Business Research Insight reported the pinball market is valued at $10.44 billion in 2024.
In 2032, the same group predicts it will grow to $13.68 billion.
Brent Bowen is the area’s agreed upon expert when it comes to pinball.
“He knows more about pinball than anybody,” Whitney said.
Bowen, a Kamiakin High School graduate who lives in the Tri-Cities and works as an animator for “The Simpsons,” loves pinball. He has six games at his own home and has been featured in on Northwest Public Radio.
Bowen started a pinball league. He organizes pinball camps. He recently did one for a Dungeons and Dragons machine. He has his own Twitch channel on the live-streaming service popular among gamers.
“I started on Twitch to educate people on pinball. I have such a love for it,” said Bowen, who once drove more than four hours to a friend’s house in Poulsbo to play a Foo Fighters machine.
Bowen and his wife Lori started a Facebook group, now 98 members strong, called Columbia Basin Pinballers.
“We have been posting on Columbia Basin Pinballers for a year,” Bowen said. “We have a group anywhere from 8 to 15 people who meet up once a month to play. We’ll hop around. Go to Moonshot once a month. Caterpillar another month. It gives customers something to do when they’re in bars.”
As a kid, Bowen got hooked while watching a 16-year-old playing pinball at Hubby’s Pizza in Kennewick.
“I saw this guy playing, using skills, catching the ball. Things I’d never see anyone do. He taught me tricks. Then he had to leave and told me to take over. I was hooked,” Bowen said.
Bowen has had a pinball machine in his home since 2004.
“All of my problems go away when I play pinball. I can play it, and everything just goes away. It changes my mood,” Bowen said.
He wants others to feel that way.
“When I moved back here in 2021, the Tri-Cities really had no pinball,” Bowen said. “We wanted to fill that drought that was here. We are trying to get more players.

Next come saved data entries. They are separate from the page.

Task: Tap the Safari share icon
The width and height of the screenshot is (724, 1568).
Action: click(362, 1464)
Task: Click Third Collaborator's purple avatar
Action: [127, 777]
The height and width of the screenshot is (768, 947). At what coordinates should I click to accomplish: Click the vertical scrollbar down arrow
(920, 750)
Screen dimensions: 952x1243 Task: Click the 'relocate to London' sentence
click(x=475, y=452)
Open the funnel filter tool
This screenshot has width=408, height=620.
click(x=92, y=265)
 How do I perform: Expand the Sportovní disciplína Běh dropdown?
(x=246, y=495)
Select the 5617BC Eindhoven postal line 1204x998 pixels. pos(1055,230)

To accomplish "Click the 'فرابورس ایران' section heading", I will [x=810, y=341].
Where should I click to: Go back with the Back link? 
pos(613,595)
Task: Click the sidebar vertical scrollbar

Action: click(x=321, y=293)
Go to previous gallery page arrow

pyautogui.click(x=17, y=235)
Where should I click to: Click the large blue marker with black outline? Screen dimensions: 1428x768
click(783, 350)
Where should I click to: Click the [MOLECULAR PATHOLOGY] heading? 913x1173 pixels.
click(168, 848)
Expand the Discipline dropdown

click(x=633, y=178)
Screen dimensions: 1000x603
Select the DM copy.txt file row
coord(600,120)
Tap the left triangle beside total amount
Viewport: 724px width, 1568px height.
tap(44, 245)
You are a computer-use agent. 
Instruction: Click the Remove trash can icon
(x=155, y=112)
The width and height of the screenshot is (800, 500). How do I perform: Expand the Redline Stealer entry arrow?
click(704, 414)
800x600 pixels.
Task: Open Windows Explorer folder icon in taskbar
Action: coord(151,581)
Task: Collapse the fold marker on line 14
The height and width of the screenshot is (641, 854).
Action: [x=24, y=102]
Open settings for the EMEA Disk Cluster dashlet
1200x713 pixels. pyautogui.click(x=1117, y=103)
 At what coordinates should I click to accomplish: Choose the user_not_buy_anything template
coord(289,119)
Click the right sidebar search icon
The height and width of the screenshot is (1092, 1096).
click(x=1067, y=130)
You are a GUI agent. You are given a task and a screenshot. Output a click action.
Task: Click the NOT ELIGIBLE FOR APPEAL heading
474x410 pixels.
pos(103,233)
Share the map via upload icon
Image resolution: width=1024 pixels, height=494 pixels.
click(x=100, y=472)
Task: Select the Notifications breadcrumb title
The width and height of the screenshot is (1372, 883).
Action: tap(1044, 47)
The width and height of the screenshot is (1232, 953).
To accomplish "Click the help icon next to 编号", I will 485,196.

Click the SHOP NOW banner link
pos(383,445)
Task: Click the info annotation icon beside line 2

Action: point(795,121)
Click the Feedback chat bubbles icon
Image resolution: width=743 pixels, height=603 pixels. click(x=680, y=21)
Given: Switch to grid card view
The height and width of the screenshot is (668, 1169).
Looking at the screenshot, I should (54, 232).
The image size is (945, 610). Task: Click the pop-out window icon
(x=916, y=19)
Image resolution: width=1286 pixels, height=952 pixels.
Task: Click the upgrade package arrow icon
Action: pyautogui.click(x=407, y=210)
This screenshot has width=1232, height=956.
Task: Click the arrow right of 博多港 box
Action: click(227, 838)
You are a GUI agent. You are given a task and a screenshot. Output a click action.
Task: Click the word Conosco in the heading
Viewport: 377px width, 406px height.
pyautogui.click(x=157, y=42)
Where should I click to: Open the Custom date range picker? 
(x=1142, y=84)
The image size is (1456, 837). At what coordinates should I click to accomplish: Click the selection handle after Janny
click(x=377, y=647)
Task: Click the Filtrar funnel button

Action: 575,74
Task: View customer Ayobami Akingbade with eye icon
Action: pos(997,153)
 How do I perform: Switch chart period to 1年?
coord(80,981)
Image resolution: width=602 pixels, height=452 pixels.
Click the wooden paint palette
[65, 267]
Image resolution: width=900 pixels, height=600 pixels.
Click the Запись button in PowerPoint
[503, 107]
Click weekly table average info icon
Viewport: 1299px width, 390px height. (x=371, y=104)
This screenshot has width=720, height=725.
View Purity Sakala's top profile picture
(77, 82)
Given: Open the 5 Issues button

“Believe it or not, the Pacific Northwest is a huge pinball Mecca. Just not yet in the Tri-Cities,” Bowen said. “In five years, I’d like to see this area take off with tournaments and more players, (solve) the drought of machines, and continue educating people on how to play the games. There is just a lack of education of the games.”
One way to hook in younger players is to attract them with new game features.
Pinball machines lined up along the wall at Richland’s Caterpillar Cafe.
| Courtesy Brent BowenStern, which is the last major company making new pinball machines, offers a way to connect a phone app to a pinball machine using a QR code scanner. Players can then earn achievement badges by tracking their scores in the app.
“I think this appeals to the younger generation,” Miller said. “You can track your improvement and get badges.”
Knabe has noticed people coming to Quake from all over Eastern Washington and Oregon to earn their badges.
Fairfield said these new machines are a huge draw.
“There is so much more to do on the newer pinball machines,” he said. “I can play a game 300 to 400 times and there is always something new happening. There are video games within the game. Story-based games.”
Enthusiasts can find pinball machines via an app called Pinball Map.
In the Tri-Cities, you can find them at:
“The app has been a really big deal,” Fairfield said. “It’s really taken off the last few years.”
But some things haven’t changed – like the player rush at earning a high score or other bonus.
Sometimes, at the end of the game, the final two digits of a player’s score may match the machine’s lucky free game numbers, resulting in a free game with a loud click. Bowen calls it The Knock.
There is also the feeling of being transported in time.
“I like the world under the glass of a pinball machine,” Fairfield said. “My mind is always racing. When I play pinball, I am only thinking about one thing.”